Empresa de telefonia Vivo deve pagar indenização por incluir indevidamente nome de agricultor no SPC

A operadora de telefonia Vivo S/A foi condenada a pagar R$ 3 mil a título de danos morais por incluir, indevidamente, nome de agricultor no Serviço de Proteção ao Crédito (SPC). A determinação é do juiz Renato Esmeraldo Paes, titular da Comarca de Missão Velha, distante 505 km de Fortaleza.
A operadora de telefonia Vivo S/A foi condenada a pagar R$ 3 mil a título de danos morais por incluir, indevidamente, nome de agricultor no Serviço de Proteção ao Crédito (SPC). A determinação é do juiz Renato Esmeraldo Paes, titular da Comarca de Missão Velha, distante 505 km de Fortaleza.

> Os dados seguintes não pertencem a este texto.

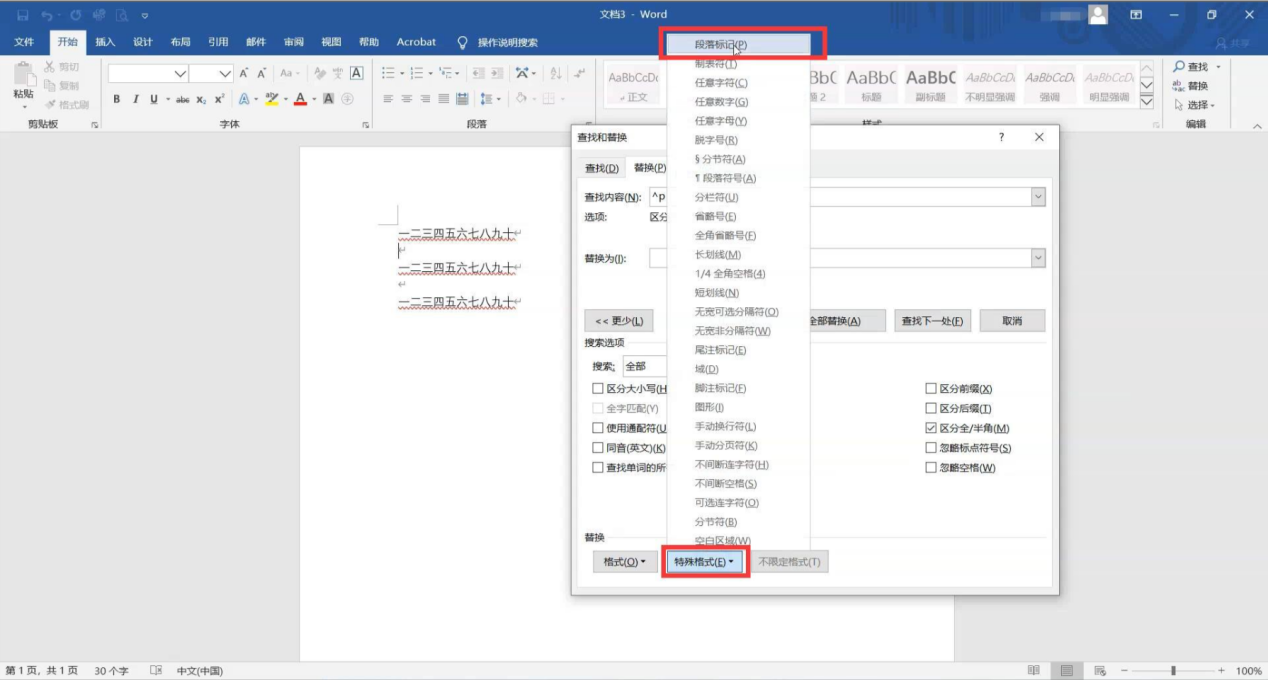1268x680 pixels.
Task: Open the 格式 dropdown in replace dialog
Action: (624, 562)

De acordo com os autos, o agricultor J.B.N. foi solicitar empréstimo e teve o pedido negado porque o nome constava na lista de devedores. O motivo era suposta dívida junto à Vivo. Ao entrar em contato com a empresa, foi informado de que existia contrato e dívida referente ao mês de janeiro de 2011.

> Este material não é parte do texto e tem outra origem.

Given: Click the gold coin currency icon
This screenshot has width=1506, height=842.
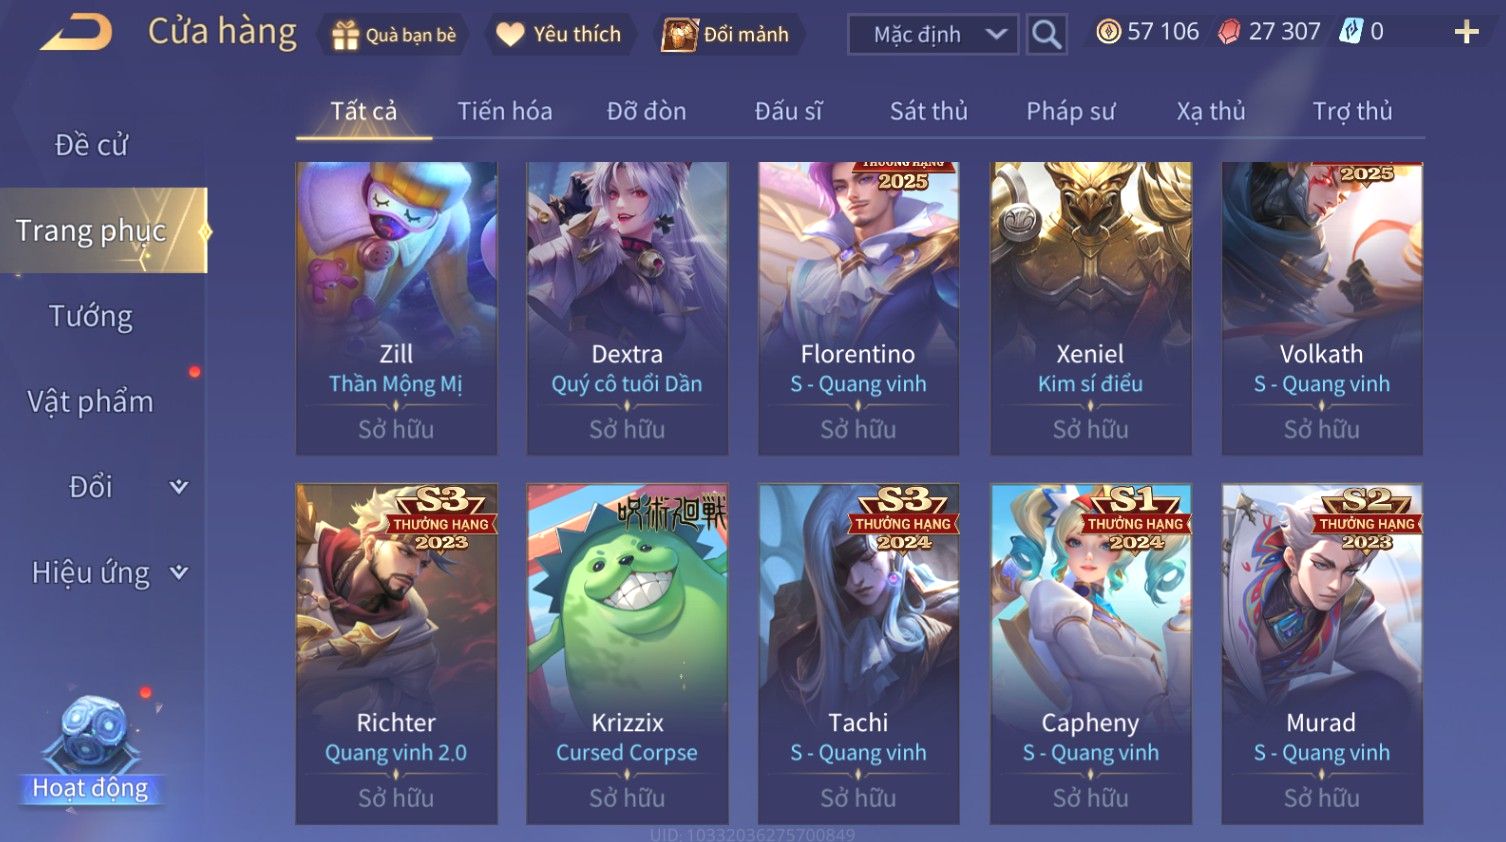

Alegando não ter solicitado serviço da companhia, deu entrada em ação na Justiça, com pedido de antecipação de tutela para que o nome fosse retirado imediatamente do SPC, além de indenização. Na contestação, a Vivo defendeu a existência do contrato firmado por J.B.N.

Ao julgar o processo, o magistrado considerou que o agricultor foi vítima de fraude e que o documento apresentado na contratação era falsificado. O juiz determinou o pagamento de R$ 3 mil, por danos morais, e a retirada do nome da lista de devedores. A decisão foi publicada do Diário da Justiça Eletrônico dessa segunda-feira (27/05).